- **Excerpt provided**:
▼

Perhaps we can add input length restrictions to prevent users from using too long passwords?

Nov 21 '24 14:11 devhaozi

I covered that a bit in the FAQ. The main problem is that 72 bytes != 72 characters once you get outside of ASCII, and you'll need active warnings instead of just a maxlength attribute due to the input masking in browsers.

Nov 21 '24 14:11 johnbillion

I covered that a bit in the FAQ. The main problem is that 72 bytes != 72 characters once you get outside of ASCII, and you'll need active warnings instead of just a maxlength attribute due to the input masking in browsers.

In this case, I prefer to ignore them, like Laravel framework. Using SHA for pre-hashing will cause more trouble in future upgrades (assuming we need to upgrade to argon2id one day) and will not benefit the vast majority of users and will reduce performance.

Nov 21 '24 15:11 devhaozi

Using SHA for pre-hashing will cause more trouble in future upgrades (assuming we need to upgrade to argon2id one day) and will not benefit the vast majority of users and will reduce performance.

Can you be specific? What "more trouble" are you envisioning?

Nov 21 '24 15:11 soatok

Using SHA for pre-hashing will cause more trouble in future upgrades (assuming we need to upgrade to argon2id one day) and will not benefit the vast majority of users and will reduce performance.

Can you be specific? What "more trouble" are you envisioning?

If we upgrade to Argon2 one day, all pre-hashing passwords will need to be re-hashed (Argon2 does not have the 72-byte limit), or we can continue to keep base64+sha384, but this is not necessary in argon2.

If we use PHP's default implementation directly, we won't have these troubles (PHP will handle it automatically in future version).

Nov 21 '24 15:11 devhaozi

Using SHA for pre-hashing will cause more trouble in future upgrades (assuming we need to upgrade to argon2id one day) and will not benefit the vast majority of users and will reduce performance.

Can you be specific? What "more trouble" are you envisioning?

▲

- **Dataset rows**:
▼

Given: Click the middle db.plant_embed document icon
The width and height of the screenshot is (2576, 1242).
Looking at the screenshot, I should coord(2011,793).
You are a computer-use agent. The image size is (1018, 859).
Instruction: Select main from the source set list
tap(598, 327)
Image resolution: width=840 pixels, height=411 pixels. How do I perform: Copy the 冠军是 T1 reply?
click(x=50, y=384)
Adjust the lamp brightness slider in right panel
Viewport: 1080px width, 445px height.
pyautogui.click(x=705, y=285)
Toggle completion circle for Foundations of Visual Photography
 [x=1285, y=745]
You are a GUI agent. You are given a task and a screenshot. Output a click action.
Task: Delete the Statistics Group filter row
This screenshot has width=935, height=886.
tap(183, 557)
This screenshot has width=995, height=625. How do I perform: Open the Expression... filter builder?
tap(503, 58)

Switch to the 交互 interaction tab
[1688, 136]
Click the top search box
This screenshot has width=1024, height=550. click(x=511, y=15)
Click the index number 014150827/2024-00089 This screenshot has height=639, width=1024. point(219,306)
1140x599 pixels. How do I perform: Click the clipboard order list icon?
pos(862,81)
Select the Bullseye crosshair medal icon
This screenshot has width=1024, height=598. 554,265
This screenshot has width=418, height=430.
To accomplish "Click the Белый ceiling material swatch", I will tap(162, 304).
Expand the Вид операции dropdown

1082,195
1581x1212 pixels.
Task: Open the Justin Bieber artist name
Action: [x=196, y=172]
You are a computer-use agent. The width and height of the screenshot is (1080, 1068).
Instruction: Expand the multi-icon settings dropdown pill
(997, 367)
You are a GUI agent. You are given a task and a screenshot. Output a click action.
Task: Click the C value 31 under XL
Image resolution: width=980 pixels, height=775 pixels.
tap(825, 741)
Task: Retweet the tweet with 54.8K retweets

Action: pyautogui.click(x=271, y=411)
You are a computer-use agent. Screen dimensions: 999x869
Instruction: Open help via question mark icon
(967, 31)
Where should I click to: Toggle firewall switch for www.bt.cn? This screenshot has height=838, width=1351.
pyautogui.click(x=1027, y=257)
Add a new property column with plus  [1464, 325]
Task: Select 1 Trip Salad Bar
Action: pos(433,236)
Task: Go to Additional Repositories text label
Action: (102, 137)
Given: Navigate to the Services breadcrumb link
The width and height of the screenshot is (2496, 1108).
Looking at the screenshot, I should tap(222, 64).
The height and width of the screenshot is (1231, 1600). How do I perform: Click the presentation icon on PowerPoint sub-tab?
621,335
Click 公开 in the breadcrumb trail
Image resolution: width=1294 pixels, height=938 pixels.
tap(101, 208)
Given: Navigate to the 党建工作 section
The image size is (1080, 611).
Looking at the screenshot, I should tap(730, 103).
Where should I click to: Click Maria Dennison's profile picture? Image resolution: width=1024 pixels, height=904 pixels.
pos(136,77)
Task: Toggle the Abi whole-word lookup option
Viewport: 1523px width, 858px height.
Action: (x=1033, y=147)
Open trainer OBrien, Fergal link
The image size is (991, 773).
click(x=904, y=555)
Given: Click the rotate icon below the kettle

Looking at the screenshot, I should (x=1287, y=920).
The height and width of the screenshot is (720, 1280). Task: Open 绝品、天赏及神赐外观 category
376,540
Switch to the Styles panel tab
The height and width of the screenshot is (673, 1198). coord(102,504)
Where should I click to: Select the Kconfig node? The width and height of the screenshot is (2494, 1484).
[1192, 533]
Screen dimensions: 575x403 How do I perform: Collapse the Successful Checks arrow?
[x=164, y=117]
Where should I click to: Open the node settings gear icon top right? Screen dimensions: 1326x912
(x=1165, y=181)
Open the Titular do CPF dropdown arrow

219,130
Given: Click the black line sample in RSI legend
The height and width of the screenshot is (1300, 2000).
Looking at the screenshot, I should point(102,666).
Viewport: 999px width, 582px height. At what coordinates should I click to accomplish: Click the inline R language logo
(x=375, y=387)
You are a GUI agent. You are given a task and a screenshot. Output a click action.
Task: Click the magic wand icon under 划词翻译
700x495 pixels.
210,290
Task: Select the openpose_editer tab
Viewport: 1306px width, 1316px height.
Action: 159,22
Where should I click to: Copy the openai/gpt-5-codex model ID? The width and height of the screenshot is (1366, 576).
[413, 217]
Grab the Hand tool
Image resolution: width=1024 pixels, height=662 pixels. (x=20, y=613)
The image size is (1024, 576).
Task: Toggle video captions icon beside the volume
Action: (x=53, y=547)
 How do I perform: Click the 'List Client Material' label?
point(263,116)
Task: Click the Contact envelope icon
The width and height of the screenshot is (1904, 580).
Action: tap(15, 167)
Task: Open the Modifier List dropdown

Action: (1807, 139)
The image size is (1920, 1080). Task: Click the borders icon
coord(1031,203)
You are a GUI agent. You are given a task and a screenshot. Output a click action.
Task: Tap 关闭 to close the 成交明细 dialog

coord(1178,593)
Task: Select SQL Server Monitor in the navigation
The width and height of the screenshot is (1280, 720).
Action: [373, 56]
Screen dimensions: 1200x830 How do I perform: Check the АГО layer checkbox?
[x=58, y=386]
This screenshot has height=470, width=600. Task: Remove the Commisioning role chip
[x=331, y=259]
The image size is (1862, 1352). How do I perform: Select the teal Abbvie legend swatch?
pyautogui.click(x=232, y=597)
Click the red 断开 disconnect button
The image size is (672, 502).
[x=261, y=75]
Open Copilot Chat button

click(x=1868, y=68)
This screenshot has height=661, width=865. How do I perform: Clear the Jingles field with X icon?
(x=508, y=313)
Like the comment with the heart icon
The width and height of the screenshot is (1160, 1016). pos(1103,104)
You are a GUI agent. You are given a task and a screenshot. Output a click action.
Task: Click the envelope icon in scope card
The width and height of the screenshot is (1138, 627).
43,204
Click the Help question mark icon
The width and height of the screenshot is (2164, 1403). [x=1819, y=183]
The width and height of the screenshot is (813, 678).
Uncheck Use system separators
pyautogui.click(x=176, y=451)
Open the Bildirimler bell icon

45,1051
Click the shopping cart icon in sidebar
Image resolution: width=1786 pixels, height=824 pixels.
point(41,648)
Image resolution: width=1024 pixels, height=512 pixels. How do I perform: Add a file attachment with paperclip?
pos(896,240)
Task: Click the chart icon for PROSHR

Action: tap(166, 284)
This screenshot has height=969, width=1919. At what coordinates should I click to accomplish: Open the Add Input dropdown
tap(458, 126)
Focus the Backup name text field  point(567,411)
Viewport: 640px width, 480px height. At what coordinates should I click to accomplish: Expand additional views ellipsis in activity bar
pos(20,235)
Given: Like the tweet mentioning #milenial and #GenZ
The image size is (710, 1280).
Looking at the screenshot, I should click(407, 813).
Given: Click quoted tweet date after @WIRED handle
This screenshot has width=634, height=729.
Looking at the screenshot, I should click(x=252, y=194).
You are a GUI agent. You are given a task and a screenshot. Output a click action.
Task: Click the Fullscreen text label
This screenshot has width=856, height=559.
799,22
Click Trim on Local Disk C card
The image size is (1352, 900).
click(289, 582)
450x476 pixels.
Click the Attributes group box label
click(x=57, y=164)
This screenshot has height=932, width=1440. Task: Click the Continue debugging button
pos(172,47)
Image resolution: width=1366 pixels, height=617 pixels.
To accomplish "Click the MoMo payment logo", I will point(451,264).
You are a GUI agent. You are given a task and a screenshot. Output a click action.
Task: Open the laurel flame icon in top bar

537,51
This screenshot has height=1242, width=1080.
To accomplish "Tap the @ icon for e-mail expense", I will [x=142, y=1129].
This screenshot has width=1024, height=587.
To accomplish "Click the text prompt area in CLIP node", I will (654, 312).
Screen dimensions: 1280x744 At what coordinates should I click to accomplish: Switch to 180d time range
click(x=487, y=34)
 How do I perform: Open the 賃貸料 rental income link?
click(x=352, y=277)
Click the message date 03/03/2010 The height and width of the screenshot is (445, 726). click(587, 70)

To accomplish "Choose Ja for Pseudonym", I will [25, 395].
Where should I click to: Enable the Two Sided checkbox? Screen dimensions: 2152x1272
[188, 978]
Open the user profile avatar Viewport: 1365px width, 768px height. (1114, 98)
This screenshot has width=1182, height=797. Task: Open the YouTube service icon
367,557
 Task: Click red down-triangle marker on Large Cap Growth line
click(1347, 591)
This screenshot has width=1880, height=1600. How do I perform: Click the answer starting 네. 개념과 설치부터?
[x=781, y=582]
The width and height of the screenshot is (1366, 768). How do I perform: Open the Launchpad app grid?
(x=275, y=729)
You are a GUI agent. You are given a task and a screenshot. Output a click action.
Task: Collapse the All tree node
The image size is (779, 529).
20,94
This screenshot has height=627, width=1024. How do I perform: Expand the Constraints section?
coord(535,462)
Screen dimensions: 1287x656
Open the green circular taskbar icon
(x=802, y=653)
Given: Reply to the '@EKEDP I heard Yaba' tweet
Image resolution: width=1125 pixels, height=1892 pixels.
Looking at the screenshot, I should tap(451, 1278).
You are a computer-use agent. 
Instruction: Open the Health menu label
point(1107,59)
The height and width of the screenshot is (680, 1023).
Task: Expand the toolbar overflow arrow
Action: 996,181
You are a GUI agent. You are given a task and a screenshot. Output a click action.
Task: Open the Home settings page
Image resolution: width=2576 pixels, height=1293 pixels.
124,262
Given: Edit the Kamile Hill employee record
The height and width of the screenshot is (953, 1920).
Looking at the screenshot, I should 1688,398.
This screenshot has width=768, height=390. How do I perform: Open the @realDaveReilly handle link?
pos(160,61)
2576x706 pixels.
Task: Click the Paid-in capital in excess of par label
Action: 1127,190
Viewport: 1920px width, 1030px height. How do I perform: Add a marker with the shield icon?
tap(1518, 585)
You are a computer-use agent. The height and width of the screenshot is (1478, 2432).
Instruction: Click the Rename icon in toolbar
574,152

▲

- **What is asked**:
Continue the forum thread about pre-hashing passwords to get around the 72-byte limit from the point where it stops. The items have no role here.

- **Reply**:
If we upgrade to Argon2 one day, all pre-hashing passwords will need to be re-hashed (Argon2 does not have the 72-byte limit), or we can continue to keep base64+sha384, but this is not necessary in argon2.

If we use PHP's default implementation directly, we won't have these troubles (PHP will handle it automatically in future version).

Consider:

if (hash_equals('$2', substr($pwhash, 0, 2)) {
    $prehash = base64_encode( hash_hmac( /* ... */ ) );
    if (password_verify($prehash, $pwhash)) {
        $newHash = password_hash($password, /* ... */).
    }
}

Nov 21 '24 15:11 soatok

Another example for reference is https://github.com/laravel/framework/pull/49752 , where they seem to have decided to do nothing.

Nov 21 '24 15:11 devhaozi

That's correct. Out of the PHP projects that I listed in the PR, only symfony/password-hasher includes any handling for passwords greater than 72 bytes, and even then it still truncates the resulting hash due to the use of sha512+base64 which outputs 88 bytes.

The discussion around hash layering feels dangerously close to rolling your own crypto in order to provide a small amount of additional benefit to an exceptionally small proportion of users.

Nov 21 '24 16:11 johnbillion

Thankfully, this isn't anywhere near "rolling our own crypto". The SHA2+base64 paradigm has been implemented in several proprietary systems I've worked on over the past decade.

I also cited password_lock above as an open source implementation that does a morally equivalent job. If you need a cryptography expert to sign off on this design, ask the developer of that library to review whatever we propose.

and even then it still truncates the resulting hash due to the use of sha512+base64 which outputs 88 bytes.

SHA-384 and SHA-512 are the exact same algorithm, except SHA-384 has a different initialization vector and is truncated to 384 bits. I don't think it makes any sense to obsess over the truncation here.

If you base64-encode a raw SHA-512 hash to get 88 bytes, and then bcrypt truncates it to a "mere" 72, you still have an input keyspace of 6^72 or 486 bits of entropy. This is still in far excess of the 128 bits of entropy necessary to be considered secure.

The SHA-2 family of hash functions is secure in most usages (exception: if you're building a MAC by truncating a key and the message). Using HMAC eliminates length-extension, and you can treat HMAC with a secret key as a random oracle.

If you want to be extra paranoid, instead of base64_encode, prefer sodium_bin2base64 if it's available.

At the risk of being mildly self-promotional, I'd like to refer any curious parties to some of my previous writing on this subject if anything I've said here (or are likely to say in subsequent comments) is a little over your head:

These algorithms, and this specific way of combining these algorithms, is well-understood.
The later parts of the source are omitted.